Low-profile activist was a man of honesty, integrity and trust

10 December 2017 - 00:00 By Raymond Suttner

Isu Laloo Chiba, who died at his Lenasia home on Friday at 87, served 18 years on Robben Island for his part in the sabotage campaign that led to what was called the "Little Rivonia Trial" in November 1964.
On release from prison he worked legally and illegally to achieve democracy, leading to his re-detention in the 1985-86 state of emergency.
Chiba embodied qualities in his life that South Africans can draw on today to make meaningful contributions to building a peaceful, caring society, a society where all enjoy dignity and respect.
Many of these traits emerged under conditions that no longer exist - armed struggle, imprisonment, torture and detention. We have to work out what values characterised Chiba and, if we believe they are important, apply them in our own lives.
Each of us confronts choices and difficult decisions every day. How do we draw on the life of Chiba to guide us in what we do, and how can we act in a manner that affirms others, that builds the confidence of others and that does not hurt people but creates friendships and mutual respect?
Chiba was a man of integrity. There was no falsity or pretence. He was a person who could be trusted. All of us need to try to be the type of person who is known to honour their word and reject deviousness.
Chiba never boasted about what he had done, important as it was. He did not spend time recounting his long service in the struggle, during which he served in Umkhonto weSizwe. He did not think it was sufficient in any case. He believed that he had to re-earn respect every day of his life.
His reputation was not something he treated lightly, modest as he may have been. He did not flaunt his achievements, but he was conscious that others looked up to him.
Consequently, he never did anything that may have been followed by others, as an example, unless it was honourable and true to the convictions to which his life had been devoted.
Modesty is thus important, but a sense of one's place in the world is necessary. One needs to have an awareness of the new conditions under which we live.

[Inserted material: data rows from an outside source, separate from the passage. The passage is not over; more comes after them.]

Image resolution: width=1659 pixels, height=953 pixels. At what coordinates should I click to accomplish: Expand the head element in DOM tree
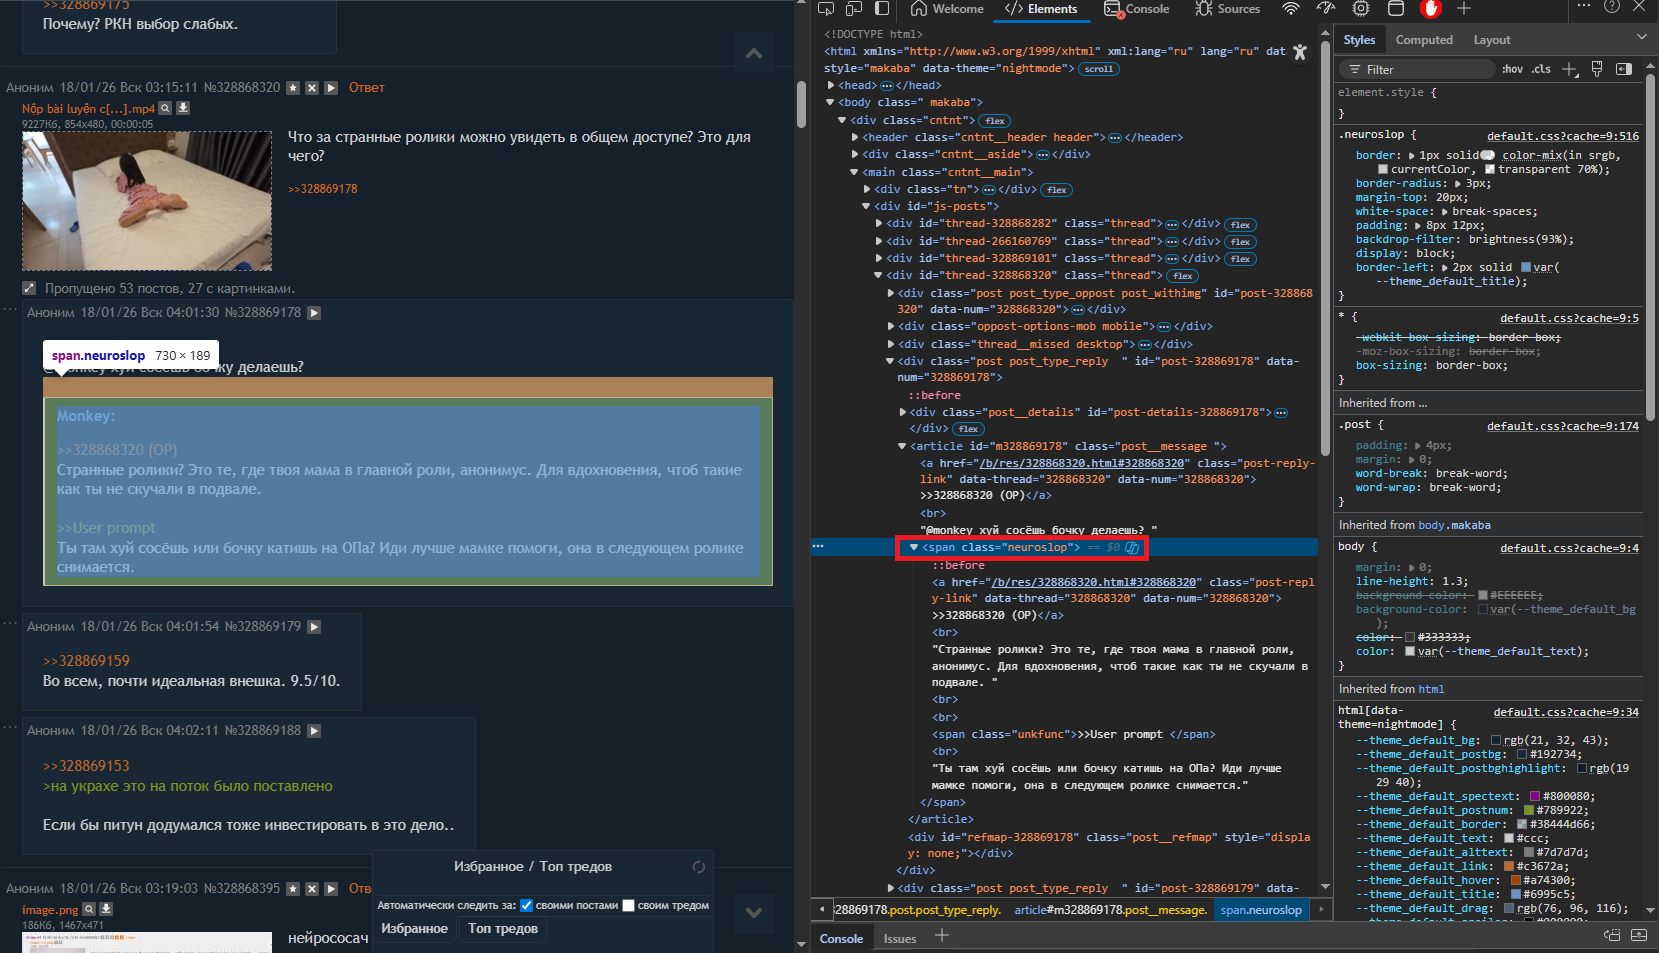pyautogui.click(x=831, y=86)
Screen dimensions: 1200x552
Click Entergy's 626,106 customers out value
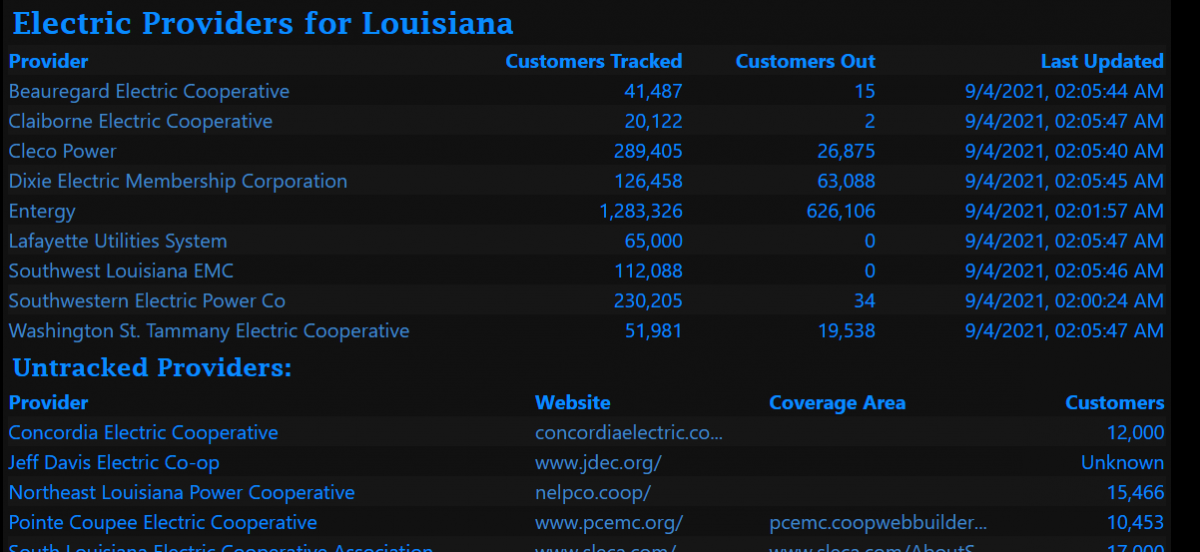pos(840,211)
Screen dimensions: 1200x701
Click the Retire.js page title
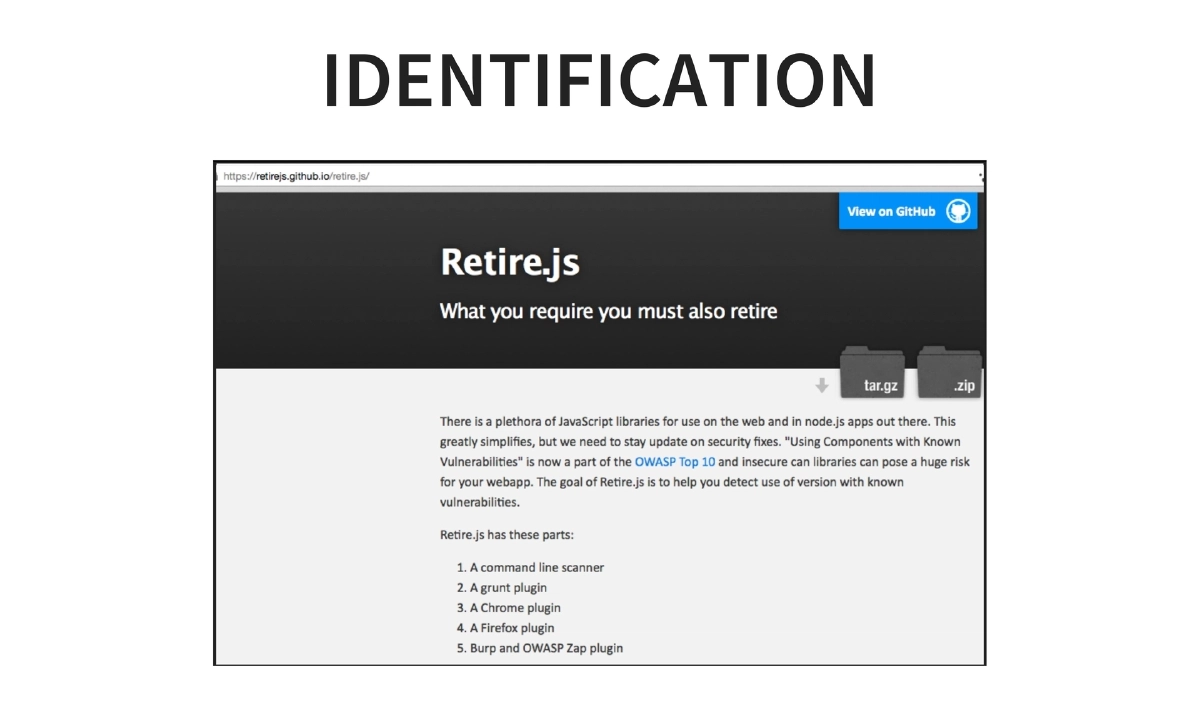[509, 263]
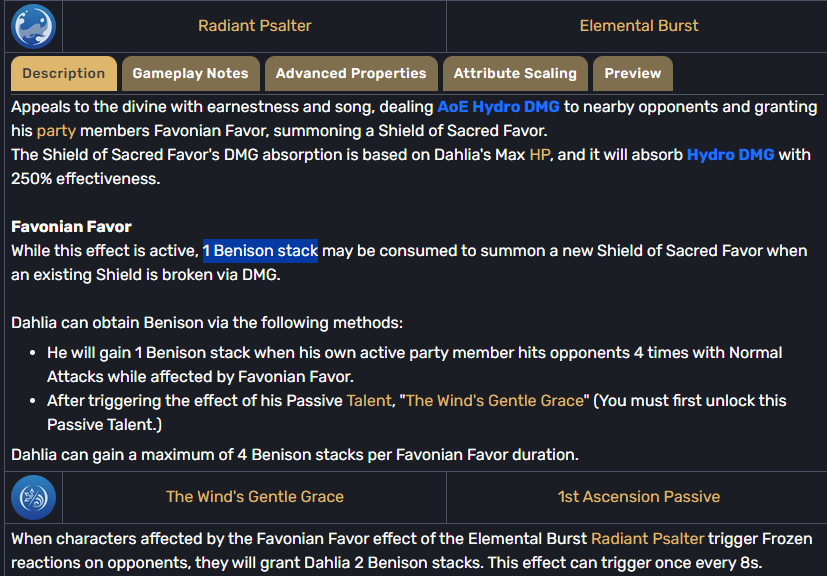Open "The Wind's Gentle Grace" quoted link

[x=495, y=401]
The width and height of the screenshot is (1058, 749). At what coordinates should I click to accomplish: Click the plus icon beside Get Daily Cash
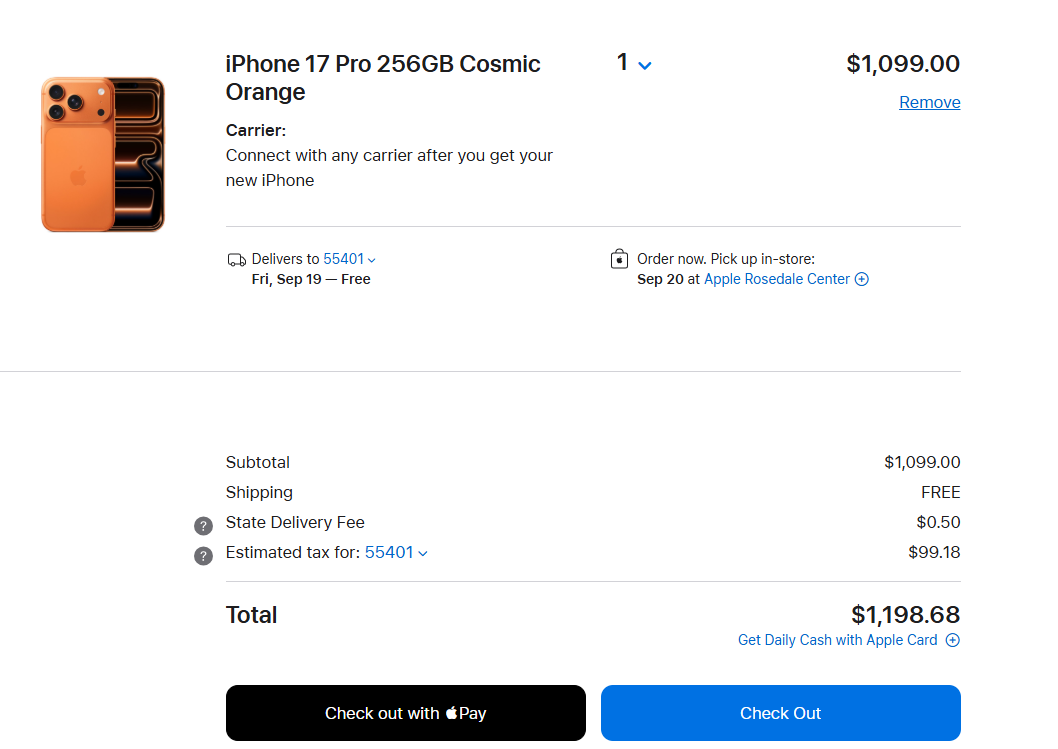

Thus, one should obviously not take Chiba's history of armed struggle as a reason for the continued use of violence. The secrecy that was essential underground should not be a reason to act furtively and without openness now.
Chiba was unselfish. He embraced the best qualities of the great leaders of the struggle, sharing the sorrows and joys of others, recognising the difficulties faced by others and trying to assist even without being told.
This he saw in Walter Sisulu, Ahmed Kathrada and other giants, and he made it the road he followed. (He was jailed alongside Sisulu, Kathrada, Nelson Mandela and others on Robben Island.)
Caring about others is a major part of comradeship, treating the other person as one wants to be treated oneself, and looking out for the needs of the other.
A comrade stands by one in both good and hard times, and that is what Chiba always did.
He did not care for possessions and everything that was his was used for family, friends and comrades wherever they met.
He did not join the struggle for any reason other than to achieve a society in which all are free. He did so unostentatiously, and that is why he was not well known.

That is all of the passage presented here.